7 Au total, M. Huteau livre donc le portrait d’un homme étonnant, au parcours et aux idées particulièrement complexes et qui eut une influence déterminante dans la vie intellectuelle et politique de la Troisième République. L’essor de la sexologie, la psycho-logie, la psychiatrie est intimement lié à ses recherches et à son continuel combat pour imposer ces disciplines naissantes dans le champ académique. Si Toulouse n’a pas toujours réussi à obtenir des pouvoirs publics la mise en application de ses principes théoriques, ses conceptions ont néanmoins fortement marqué les esprits de son époque. Il semble d’ailleurs que M. Huteau n’ait pu se départir d’une certaine admiration pour l’homme dont il fait la biographie. Peut-être est-ce lié à l’identité professionnelle de l’auteur, psychologue de formation, ce qui lui permet plus encore de mesurer l’ampleur de la tâche accomplie par Toulouse ?
8 Quoi qu’il en soit, c’est sans doute ce qui empêche M. Huteau de répondre complètement à la question qu’il posait au début de l’ouvrage. Car comment expliquer l’oubli public d’un personnage aussi important que Toulouse ? On peut penser ici que M. Huteau mésestime les implications de certaines de ses conceptions. Certes, Toulouse, politiquement proche des milieux de gauche, était ce qu’il est convenu d’appeler un eugéniste modéré. Il estimait cependant qu’en dernière analyse les hommes demeuraient fondamentalement inégaux du fait de leurs disparités biologiques. Pour cette raison, il considérait que seuls des experts biologiques étaient réellement à même de gouverner et appelait de ses vœux l’établissement d’une biocratie venant relever l’imparfaite démocratie. Or, ceci n’est pas sans rappeler certains aspects des idéologies totalitaires. Et, en dépit de ses idéaux humanistes qui le contrariaient dans ce raisonnement, cette vision l’a parfois conduit à défendre des initiatives comme celles de la stérilisation thérapeutique des alcooliques invétérés. Si l’on ne peut donc pas réduire Toulouse à ses quelques positions eugénistes, on a vu combien son legs intellectuel excédait ce point, il n’en reste pas moins que cet aspect de son œuvre a posé problème au lendemain de la Seconde Guerre mondiale.
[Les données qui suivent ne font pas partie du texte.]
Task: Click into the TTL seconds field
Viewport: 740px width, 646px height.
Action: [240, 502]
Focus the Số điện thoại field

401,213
Il semble que ce soit cela, plus que le changement de contexte idéologique comme le suggère M. Huteau, qui explique pourquoi les nombreux disciples de Toulouse n’ont pas cherché à perpétrer sa mémoire.
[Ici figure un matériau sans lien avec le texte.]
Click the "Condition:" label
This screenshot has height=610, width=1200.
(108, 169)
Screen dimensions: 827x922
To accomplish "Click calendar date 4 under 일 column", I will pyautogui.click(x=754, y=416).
9 En tous les cas, il est certain que M. Huteau ne parvient pas à jeter toute la lumière sur le problème de l’oubli de Toulouse. Au contraire, même : plus le lecteur découvre l’ampleur de l’œuvre accomplie par cet homme, plus lui paraît énigmatique son effacement de la mémoire collective. S’il n’épuise donc pas toutes les interrogations, le livre de Michel Huteau demeure néanmoins une remarquable synthèse, d’une très grande érudition. Il constituera un ouvrage de référence pour tous ceux qui s’intéressent à Édouard Toulouse et plus largement à l’histoire des sciences de l’homme.